[Goal of the exercise] Report every line below that has the string "settings" in it.

[Extracted records]
• • • • •
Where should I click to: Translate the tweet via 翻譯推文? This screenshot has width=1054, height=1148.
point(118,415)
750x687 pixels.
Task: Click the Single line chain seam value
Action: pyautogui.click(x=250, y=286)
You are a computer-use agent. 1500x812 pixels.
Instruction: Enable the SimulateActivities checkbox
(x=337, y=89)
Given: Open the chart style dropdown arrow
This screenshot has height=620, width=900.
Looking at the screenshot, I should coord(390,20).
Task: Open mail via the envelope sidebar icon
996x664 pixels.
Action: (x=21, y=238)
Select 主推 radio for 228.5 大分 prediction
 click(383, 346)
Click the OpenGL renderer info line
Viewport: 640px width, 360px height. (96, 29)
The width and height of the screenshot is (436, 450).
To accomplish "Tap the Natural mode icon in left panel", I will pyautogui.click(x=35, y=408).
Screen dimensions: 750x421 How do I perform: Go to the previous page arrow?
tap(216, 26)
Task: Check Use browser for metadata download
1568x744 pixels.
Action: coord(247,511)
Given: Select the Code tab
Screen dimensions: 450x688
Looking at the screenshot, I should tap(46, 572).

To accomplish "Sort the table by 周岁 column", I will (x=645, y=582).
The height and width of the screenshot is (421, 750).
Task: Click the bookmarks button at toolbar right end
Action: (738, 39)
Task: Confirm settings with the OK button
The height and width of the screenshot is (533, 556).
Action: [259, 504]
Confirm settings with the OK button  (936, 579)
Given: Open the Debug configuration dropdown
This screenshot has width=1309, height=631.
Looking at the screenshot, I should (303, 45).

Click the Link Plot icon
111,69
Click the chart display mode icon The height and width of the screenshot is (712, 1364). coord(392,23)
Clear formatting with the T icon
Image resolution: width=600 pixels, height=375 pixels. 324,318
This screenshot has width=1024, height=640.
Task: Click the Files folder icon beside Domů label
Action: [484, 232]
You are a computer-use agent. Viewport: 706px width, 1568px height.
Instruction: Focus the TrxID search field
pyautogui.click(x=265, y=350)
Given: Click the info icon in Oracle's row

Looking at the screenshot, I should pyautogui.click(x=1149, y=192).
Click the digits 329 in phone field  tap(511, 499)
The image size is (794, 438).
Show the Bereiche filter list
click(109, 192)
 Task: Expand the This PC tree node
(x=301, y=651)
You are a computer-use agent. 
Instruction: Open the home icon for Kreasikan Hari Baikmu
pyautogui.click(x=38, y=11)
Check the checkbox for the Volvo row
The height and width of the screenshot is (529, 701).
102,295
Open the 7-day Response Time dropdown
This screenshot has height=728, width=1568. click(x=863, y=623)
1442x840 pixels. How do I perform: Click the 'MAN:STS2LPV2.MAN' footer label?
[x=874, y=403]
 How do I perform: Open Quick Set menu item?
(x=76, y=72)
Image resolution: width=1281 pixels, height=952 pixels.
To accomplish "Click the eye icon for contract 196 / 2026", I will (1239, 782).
• • • • •
[Output for this task]
Task: Confirm settings with the OK button
Confirm settings with the OK button  (936, 579)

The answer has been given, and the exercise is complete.